Статья:
• • • • •

Думаю, его очень волновало отрицательное отношение Америки к Израилю и лично к нему, все эти антисемитские карикатуры израильских лидеров, которые “ели” палестинских младенцев, и кровь текла у них изо рта — это был образ Ариэля Шарона.

Шарон стал символом отрицательного отношения к Израилю.

Ему очень хотелось поменять это отношение. Он считал, что когда мы забираем всех израильтян из сектора Газа (которых мы сами послали жить вокруг Газы) и оставляем этот район только палестинцам, то весь мир будет к нему относиться с симпатией. И что, если палестинцы будут продолжать с нами воевать уже с территории, которую мы им передали, то мы имеем право делать, что угодно: убить, расстрелять, разгромить, и весь мир будет с нами.

Антисемитизм в России

— Вы видите российский след в этой войне ХАМАСа против Израиля?

—Точно известно, что за этим стоит Иран. Это однозначно. Иран готовил, тренировал, обеспечивал оружием. Сегодня Россия и Иран — ближайший союзники. Года два назад можно было сказать, что у России, у Путина есть особый интерес и симпатия к Израилю, поэтому вряд ли он будет что-то такое делать.

Я по-прежнему считаю, что лично Путин — военный преступник, он бандит, диктатор, но он не антисемит. Он не ненавидит евреев за то, что они евреи.

Но тот факт, что он лично не антисемит, не означает, что из-за своих имперских интересов он не будет поддержать врагов Израиля, что он хоть на минуту будет колебаться. Это именно то, что происходит. Нет никакого сомнения, что Россия помогла Ирану. И факт, что сегодня Россия — чуть ли не единственная страна свободного мира, которая открыто демонстрирует свои тесные отношения с ХАМАСом.

Зачем им это нужно? Чтобы и Иран, и другие потенциальные союзники России видели, что она в конфликте между фундаменталистами мусульманского мира и Израилем находится на стороне фундаменталистов. Поэтому, думаю, что та помощь, которую Россия могла оказать, не высовываясь, она оказала.

— А как вы расцениваете антисемитские погромы в Дагестане? Слава богу, в аэропорту Махачкалы не пострадали люди, не дошло до кровопролития. Но что вам говорят эти картинки? Опасно быть евреем в России?

• • • • •

Исходные материалы:
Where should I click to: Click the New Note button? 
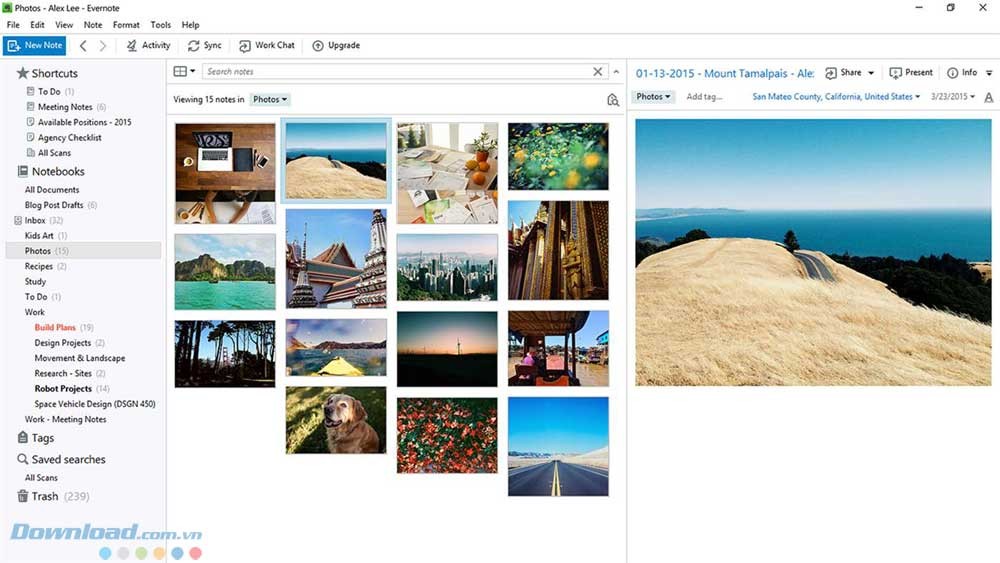[35, 45]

• • • • •

Задание A:
Воспроизведите без изменений фрагмент статьи об Израиле и России от слов «Зачем им это» до слов «евреем в России?» включительно.
Задание B:
Напишите следующую часть статьи об Израиле и России, начав сразу после ее последнего предложения.

Итоговый ответ A:
Зачем им это нужно? Чтобы и Иран, и другие потенциальные союзники России видели, что она в конфликте между фундаменталистами мусульманского мира и Израилем находится на стороне фундаменталистов. Поэтому, думаю, что та помощь, которую Россия могла оказать, не высовываясь, она оказала.

— А как вы расцениваете антисемитские погромы в Дагестане? Слава богу, в аэропорту Махачкалы не пострадали люди, не дошло до кровопролития. Но что вам говорят эти картинки? Опасно быть евреем в России?

Итоговый ответ B:
— Моя первая встреча с Путиным была в 1999 году, он тогда был главой ФСБ, а я — израильским министром. Я приехал в Москву обсуждать вопросы антисемитизма. И вот он меня принимает на Лубянке, я ему говорю об обеспокоенности Израиля в связи со всякими антисемитскими высказываниями. И тогда я заметил, что Путин несколько другой. Потому что обычно представитель Советского Союза или России говорил: у нас никакого антисемитизма нет, не слушайте эти пропагандистские заявления, у нас все в порядке. А он сказал: “Смотрите, я не могу каждому дураку закрыть рот, я не настолько сильный. Но я вам могу сказать, как глава ФСБ, что погромы для нас страшнее, чем для вас. Для меня погром означает, что определенные люди в России решили, что они могут взять закон в свои руки. И я как глава ФСБ этого не допущу из своих собственных интересов. Я никогда погромов не допущу”. Это было в 1999 году.

С тех пор Путин стал намного сильнее, чем был тогда. Но он эти погромы допустил.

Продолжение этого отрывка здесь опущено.